Sex differences in lung-cancer risk associated with cigarette smoking.Int J Cancer. 1993 Apr 22;54(1):44-8.

The importance of cigarette smoking as a risk factor for specific histologic types of lung cancer in men and women has been examined in a case-control analysis of data from the Cancer Surveillance Program of Orange County, a population-based registry. Smoking habits were abstracted from medical records for 1153 men and 833 women diagnosed with primary lung cancer in 1984-1986 and 1851 men and 1656 women aged 30 or older diagnosed with cancers not associated with smoking. Ninety-six percent of men and 89% of women with lung cancer were current or former cigarette smokers, as compared with 55% of men and 34% of women with other cancers.
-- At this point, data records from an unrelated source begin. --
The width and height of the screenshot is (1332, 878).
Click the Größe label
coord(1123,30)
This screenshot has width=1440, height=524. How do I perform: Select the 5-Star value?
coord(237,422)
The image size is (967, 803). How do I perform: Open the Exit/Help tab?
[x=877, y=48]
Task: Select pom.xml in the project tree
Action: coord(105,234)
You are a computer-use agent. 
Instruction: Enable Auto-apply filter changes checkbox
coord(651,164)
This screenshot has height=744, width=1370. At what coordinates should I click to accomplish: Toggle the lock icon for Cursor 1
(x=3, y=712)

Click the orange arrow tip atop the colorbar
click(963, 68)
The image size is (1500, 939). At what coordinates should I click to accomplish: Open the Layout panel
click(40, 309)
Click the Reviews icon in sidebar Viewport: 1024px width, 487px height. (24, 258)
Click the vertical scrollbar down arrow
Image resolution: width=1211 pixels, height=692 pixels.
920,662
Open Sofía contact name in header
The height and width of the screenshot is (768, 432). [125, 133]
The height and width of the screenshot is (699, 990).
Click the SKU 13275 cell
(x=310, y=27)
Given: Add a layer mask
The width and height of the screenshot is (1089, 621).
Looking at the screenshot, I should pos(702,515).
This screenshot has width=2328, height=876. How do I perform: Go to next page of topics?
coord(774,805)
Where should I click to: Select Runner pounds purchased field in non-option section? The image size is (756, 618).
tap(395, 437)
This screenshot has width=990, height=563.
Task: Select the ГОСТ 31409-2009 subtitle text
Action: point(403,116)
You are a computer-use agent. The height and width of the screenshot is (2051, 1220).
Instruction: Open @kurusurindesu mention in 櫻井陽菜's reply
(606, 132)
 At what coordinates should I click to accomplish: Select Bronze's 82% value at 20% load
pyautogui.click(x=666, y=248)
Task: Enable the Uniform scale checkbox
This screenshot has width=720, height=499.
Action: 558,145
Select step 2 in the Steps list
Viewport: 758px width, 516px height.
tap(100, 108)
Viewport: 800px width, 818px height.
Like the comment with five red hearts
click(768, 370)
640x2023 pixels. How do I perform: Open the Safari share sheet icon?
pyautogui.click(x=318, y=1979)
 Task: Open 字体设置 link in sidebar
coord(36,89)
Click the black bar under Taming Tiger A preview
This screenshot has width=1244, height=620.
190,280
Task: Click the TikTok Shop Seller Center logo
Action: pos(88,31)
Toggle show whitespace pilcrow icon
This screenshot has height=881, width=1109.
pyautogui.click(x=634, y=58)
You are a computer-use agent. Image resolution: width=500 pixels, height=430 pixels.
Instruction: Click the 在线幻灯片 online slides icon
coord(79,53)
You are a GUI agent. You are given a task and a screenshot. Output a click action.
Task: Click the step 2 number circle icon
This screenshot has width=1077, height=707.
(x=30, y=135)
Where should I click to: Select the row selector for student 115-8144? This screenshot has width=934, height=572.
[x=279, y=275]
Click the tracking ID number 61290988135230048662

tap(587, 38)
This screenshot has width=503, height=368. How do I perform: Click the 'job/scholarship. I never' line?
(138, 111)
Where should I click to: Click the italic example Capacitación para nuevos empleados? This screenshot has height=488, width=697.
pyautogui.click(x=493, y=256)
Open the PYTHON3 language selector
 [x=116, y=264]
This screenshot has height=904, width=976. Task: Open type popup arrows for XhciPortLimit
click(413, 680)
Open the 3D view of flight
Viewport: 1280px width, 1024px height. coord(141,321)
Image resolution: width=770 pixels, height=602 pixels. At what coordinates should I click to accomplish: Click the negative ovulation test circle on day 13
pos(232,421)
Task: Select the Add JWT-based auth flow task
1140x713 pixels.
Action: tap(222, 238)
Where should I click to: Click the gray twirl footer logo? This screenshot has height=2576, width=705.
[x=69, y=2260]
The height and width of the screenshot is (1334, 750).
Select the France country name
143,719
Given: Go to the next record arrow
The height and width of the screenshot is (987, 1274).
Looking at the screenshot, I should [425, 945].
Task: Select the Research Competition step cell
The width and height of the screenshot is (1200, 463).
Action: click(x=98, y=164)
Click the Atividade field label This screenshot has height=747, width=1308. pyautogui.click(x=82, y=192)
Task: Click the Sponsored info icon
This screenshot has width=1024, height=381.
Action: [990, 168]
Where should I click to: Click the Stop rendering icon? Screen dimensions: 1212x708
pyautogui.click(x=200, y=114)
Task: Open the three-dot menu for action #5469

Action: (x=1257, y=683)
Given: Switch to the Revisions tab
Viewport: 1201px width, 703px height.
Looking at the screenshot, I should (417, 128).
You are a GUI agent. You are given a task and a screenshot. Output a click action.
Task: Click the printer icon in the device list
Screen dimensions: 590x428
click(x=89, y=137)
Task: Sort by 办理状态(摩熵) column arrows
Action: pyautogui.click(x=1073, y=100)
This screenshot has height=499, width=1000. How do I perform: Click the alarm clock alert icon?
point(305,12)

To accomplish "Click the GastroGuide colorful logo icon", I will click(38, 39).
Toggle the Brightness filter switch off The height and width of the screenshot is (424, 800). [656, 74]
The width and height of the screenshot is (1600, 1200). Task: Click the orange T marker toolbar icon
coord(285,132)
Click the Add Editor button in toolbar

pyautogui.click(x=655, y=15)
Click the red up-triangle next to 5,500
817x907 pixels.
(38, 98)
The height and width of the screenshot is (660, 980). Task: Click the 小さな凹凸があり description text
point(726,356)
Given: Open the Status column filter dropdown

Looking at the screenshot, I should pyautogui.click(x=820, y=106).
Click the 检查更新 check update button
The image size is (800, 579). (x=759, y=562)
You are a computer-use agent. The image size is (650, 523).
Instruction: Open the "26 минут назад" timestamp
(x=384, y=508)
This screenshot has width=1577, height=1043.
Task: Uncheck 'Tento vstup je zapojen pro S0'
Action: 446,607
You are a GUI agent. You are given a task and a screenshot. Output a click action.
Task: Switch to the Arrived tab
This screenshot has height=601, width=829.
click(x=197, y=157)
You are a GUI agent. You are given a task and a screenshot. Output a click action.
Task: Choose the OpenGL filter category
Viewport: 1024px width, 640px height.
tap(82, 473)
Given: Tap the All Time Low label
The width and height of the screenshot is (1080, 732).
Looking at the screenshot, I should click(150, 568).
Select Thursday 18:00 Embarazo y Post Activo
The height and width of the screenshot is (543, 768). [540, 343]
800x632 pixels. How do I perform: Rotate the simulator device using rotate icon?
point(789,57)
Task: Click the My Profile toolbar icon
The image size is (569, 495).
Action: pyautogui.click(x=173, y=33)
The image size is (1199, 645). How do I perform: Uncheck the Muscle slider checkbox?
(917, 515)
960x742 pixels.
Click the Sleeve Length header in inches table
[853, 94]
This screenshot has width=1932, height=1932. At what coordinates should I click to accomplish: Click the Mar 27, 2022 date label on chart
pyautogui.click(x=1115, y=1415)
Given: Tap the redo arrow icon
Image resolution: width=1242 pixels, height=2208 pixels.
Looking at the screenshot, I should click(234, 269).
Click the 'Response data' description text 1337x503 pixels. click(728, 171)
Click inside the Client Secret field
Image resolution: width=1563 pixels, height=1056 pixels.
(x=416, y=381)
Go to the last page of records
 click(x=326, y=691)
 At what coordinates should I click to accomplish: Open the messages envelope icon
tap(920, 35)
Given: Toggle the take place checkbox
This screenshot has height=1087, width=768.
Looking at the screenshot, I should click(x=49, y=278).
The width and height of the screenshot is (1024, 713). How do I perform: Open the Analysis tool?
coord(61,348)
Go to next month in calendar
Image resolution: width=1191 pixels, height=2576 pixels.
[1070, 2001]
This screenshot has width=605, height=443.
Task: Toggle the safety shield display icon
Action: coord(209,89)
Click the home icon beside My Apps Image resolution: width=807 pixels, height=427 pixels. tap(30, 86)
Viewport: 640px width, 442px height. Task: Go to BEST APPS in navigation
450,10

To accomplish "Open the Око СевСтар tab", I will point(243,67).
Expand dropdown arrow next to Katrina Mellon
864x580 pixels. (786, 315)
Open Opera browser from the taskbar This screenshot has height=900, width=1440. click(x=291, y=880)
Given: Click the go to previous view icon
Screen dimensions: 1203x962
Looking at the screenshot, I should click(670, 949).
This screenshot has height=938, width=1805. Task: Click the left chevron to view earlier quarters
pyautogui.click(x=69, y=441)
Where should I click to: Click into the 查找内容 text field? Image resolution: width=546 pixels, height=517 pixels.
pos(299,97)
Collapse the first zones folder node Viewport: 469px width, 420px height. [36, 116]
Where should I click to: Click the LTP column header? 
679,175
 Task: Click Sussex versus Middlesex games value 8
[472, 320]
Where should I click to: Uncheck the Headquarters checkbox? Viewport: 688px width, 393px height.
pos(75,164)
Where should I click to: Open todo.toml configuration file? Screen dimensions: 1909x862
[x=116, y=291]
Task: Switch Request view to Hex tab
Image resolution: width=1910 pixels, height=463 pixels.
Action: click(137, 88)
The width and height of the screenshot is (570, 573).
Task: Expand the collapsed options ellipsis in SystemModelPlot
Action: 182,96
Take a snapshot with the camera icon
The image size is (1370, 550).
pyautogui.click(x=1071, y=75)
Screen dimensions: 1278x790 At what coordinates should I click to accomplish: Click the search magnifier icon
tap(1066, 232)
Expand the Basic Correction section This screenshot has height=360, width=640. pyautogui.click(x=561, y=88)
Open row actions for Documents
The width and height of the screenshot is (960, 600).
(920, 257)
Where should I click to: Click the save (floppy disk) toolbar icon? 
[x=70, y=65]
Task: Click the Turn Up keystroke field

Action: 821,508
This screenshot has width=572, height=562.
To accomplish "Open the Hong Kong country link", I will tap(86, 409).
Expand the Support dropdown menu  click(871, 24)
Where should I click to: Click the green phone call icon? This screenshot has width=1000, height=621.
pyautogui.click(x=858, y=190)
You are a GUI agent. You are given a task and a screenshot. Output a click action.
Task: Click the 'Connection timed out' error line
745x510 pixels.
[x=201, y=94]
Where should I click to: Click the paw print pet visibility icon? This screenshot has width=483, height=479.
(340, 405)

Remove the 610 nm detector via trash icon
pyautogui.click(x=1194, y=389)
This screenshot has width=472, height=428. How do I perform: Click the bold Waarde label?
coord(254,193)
The age and ethnicity-adjusted odds ratios (OR) for ever-smoking were 19.7 for men and 15.0 for women. Men and women who smoked 2 or more packs per day experienced nearly equal risks. Comparison of the most common cell types showed that women smokers had equal or lower ORs for squamous-cell carcinoma and adenocarcinoma, but higher OR for small-cell carcinoma, as compared with men smokers. While the smoking-associated OR were equal for small-cell and squamous-cell carcinomas in men, the OR for women were significantly higher for small-cell carcinoma than for squamous-cell carcinoma.